> [DETALHES DA TAREFA]:
Reproduza sem nenhuma alteração as linhas dos registros entre a que contém "Image resolution: width=546" e a que contém "click(444, 228)", inclusive.

——————————

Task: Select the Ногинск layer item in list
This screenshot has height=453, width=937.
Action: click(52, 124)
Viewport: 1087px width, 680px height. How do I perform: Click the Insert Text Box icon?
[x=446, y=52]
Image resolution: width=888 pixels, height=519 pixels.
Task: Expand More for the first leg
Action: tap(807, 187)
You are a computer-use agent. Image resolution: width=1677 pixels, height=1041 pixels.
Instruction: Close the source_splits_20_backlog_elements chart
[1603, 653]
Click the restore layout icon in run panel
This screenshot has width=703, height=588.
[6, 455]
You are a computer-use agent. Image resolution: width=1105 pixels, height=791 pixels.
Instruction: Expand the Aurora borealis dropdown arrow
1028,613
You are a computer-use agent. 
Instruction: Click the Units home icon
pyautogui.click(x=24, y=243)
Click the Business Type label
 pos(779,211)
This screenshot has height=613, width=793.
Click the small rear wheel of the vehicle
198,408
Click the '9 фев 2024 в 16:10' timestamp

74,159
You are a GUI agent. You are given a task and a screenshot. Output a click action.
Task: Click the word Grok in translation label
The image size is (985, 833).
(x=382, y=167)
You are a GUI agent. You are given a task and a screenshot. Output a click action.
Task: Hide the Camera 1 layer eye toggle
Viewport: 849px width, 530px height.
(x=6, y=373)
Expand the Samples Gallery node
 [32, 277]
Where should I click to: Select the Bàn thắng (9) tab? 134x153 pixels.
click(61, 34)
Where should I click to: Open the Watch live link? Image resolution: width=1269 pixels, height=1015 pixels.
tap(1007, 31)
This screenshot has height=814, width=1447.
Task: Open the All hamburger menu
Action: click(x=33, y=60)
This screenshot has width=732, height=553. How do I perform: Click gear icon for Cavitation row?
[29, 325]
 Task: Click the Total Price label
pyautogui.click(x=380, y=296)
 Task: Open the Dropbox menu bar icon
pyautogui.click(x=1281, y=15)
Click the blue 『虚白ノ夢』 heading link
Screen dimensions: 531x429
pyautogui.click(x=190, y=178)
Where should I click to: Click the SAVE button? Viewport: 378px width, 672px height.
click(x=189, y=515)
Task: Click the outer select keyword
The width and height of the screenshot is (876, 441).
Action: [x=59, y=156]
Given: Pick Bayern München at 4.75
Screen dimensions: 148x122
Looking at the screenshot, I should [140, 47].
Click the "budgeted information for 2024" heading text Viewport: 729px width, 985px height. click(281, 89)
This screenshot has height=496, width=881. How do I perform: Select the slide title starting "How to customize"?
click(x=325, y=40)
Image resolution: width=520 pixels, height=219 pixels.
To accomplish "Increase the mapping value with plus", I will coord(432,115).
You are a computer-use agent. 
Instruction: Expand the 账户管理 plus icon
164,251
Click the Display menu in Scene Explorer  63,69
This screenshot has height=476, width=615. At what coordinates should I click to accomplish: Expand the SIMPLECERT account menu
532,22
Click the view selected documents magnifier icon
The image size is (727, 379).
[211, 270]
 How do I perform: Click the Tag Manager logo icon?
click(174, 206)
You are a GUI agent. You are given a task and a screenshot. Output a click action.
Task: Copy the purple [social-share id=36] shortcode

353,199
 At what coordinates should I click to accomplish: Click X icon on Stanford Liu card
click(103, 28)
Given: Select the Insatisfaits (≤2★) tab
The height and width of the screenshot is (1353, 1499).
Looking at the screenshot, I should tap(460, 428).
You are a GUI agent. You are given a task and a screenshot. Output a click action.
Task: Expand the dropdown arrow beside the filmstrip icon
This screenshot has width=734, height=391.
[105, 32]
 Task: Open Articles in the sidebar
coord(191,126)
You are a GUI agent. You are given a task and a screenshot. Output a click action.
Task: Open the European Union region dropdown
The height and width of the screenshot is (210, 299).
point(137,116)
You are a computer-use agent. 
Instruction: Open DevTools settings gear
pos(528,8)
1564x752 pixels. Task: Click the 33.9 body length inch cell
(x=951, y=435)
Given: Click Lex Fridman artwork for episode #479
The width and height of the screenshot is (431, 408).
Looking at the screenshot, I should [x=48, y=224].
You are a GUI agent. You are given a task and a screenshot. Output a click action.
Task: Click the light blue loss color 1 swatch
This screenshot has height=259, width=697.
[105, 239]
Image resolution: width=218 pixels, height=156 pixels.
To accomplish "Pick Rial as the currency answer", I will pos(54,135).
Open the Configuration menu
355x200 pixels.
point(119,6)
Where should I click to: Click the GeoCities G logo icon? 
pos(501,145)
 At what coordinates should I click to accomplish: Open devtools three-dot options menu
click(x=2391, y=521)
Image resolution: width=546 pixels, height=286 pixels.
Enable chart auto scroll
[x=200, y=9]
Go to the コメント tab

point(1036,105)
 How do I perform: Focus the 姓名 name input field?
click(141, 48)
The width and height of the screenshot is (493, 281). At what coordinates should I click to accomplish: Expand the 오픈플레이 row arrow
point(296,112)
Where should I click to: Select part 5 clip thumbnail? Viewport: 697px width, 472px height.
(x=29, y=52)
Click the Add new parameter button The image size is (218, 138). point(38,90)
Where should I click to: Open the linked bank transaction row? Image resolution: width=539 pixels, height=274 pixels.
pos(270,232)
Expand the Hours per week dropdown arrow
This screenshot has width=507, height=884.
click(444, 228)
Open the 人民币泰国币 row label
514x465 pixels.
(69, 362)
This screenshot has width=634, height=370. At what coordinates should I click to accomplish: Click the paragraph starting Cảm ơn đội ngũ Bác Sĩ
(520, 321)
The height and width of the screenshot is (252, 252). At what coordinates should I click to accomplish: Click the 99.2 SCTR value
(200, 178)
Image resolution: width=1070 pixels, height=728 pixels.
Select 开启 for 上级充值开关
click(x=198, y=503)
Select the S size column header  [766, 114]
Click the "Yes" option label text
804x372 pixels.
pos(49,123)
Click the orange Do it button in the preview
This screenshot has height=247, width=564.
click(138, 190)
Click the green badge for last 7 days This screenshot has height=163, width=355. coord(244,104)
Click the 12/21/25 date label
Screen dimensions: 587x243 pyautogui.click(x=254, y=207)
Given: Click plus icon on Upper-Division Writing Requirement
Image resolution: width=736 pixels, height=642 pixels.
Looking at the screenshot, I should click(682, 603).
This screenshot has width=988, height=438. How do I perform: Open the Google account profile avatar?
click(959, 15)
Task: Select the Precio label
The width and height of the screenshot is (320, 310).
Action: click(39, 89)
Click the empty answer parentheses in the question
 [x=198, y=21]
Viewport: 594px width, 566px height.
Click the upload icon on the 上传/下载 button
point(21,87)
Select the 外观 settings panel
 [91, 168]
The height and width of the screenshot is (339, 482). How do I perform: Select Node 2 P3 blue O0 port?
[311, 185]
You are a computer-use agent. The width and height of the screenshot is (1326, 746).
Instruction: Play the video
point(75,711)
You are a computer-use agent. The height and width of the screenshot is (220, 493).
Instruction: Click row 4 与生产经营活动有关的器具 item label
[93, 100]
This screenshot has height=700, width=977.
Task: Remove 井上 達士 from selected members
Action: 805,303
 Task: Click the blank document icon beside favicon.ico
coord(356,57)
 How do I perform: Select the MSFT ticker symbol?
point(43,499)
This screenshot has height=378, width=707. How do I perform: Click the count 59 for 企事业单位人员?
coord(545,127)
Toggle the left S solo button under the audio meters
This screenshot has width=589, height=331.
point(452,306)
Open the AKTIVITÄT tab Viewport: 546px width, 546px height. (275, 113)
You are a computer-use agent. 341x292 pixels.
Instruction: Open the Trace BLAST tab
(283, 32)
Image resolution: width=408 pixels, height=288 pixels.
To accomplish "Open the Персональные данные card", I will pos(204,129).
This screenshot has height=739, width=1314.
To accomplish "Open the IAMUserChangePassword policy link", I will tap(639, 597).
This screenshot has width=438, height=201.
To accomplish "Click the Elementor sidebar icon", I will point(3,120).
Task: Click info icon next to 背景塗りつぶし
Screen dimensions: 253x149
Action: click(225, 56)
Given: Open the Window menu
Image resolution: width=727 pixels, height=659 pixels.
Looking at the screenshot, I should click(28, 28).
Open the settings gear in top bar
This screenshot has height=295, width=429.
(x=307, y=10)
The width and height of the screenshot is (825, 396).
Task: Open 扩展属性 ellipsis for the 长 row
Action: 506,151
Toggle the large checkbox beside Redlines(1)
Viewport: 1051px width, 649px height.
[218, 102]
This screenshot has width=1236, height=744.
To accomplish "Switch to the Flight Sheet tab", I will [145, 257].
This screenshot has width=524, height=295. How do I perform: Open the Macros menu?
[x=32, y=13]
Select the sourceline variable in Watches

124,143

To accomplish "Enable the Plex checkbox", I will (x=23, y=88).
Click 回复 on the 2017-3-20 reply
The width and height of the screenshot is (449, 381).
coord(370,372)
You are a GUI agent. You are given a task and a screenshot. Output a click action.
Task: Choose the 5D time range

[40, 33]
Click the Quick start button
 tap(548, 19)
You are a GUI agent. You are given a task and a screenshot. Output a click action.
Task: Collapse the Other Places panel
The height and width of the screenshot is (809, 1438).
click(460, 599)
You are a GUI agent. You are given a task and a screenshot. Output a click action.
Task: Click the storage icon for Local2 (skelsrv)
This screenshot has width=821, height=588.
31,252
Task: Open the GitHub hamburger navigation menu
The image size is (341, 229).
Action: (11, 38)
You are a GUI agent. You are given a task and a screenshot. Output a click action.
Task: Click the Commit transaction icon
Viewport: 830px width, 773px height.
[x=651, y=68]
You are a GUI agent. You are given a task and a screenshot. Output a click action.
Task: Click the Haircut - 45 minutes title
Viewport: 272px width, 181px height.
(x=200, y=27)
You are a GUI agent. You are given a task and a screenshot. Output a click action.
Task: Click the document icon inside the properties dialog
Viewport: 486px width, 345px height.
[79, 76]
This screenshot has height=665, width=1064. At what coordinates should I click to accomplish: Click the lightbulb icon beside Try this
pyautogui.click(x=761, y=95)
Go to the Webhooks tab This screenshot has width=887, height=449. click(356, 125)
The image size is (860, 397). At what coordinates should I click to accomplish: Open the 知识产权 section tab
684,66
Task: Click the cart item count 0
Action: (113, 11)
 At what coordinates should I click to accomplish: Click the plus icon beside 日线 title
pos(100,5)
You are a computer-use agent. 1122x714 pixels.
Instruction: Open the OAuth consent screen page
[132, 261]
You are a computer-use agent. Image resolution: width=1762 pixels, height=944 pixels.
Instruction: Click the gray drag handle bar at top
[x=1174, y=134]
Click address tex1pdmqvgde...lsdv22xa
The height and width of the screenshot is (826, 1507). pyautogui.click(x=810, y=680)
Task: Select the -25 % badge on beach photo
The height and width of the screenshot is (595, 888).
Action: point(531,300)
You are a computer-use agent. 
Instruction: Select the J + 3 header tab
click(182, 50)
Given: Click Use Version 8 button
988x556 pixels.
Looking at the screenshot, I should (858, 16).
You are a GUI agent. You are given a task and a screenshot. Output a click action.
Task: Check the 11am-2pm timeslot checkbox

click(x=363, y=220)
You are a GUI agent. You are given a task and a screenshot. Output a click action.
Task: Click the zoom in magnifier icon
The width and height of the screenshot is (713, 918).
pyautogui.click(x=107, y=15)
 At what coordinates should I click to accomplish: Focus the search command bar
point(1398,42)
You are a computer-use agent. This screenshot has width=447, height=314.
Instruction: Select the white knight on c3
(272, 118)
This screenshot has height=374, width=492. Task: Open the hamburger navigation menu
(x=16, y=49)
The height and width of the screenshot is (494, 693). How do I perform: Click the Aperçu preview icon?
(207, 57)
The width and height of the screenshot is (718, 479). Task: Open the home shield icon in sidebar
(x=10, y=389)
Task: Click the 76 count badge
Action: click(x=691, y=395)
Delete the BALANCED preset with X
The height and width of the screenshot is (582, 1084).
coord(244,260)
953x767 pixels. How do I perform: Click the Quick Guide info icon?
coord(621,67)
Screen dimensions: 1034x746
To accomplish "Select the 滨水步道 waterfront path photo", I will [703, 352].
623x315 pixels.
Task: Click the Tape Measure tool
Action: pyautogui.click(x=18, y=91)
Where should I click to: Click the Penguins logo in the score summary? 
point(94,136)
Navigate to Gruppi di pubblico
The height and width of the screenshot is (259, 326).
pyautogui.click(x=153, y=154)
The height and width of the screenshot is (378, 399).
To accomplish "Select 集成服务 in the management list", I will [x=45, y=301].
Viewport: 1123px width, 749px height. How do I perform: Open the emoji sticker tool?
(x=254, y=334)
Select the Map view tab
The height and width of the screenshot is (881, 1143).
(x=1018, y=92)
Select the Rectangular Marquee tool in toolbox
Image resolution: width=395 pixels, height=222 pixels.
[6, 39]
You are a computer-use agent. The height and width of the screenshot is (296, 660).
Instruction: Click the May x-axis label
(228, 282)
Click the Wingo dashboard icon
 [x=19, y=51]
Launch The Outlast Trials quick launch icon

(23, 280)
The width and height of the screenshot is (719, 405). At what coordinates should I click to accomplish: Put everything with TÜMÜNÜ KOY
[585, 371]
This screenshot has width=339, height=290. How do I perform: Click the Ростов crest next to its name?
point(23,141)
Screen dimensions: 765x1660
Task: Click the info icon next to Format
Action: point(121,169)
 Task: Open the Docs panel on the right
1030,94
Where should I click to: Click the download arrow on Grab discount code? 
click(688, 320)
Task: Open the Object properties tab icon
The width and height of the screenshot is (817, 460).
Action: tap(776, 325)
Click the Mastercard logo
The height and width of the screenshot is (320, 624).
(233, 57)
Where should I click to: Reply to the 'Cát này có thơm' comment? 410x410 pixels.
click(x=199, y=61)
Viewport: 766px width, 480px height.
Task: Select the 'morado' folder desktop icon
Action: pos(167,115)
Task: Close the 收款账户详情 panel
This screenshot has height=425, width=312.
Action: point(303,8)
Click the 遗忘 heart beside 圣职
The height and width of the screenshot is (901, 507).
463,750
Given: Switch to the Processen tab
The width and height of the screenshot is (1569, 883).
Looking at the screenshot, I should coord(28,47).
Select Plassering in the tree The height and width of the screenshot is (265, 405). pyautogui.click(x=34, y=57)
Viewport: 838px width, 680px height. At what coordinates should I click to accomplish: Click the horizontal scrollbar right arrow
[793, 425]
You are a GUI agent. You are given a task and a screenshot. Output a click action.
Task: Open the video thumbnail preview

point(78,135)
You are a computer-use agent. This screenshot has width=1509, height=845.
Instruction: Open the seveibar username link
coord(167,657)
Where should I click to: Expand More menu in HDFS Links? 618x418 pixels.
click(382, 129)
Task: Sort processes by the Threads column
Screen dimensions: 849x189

——————————

> [A RESPOSTA]:
Image resolution: width=546 pixels, height=286 pixels.
Enable chart auto scroll
[x=200, y=9]
Go to the コメント tab

point(1036,105)
 How do I perform: Focus the 姓名 name input field?
click(141, 48)
The width and height of the screenshot is (493, 281). At what coordinates should I click to accomplish: Expand the 오픈플레이 row arrow
point(296,112)
Where should I click to: Select part 5 clip thumbnail? Viewport: 697px width, 472px height.
(x=29, y=52)
Click the Add new parameter button The image size is (218, 138). point(38,90)
Where should I click to: Open the linked bank transaction row? Image resolution: width=539 pixels, height=274 pixels.
pos(270,232)
Expand the Hours per week dropdown arrow
This screenshot has width=507, height=884.
click(444, 228)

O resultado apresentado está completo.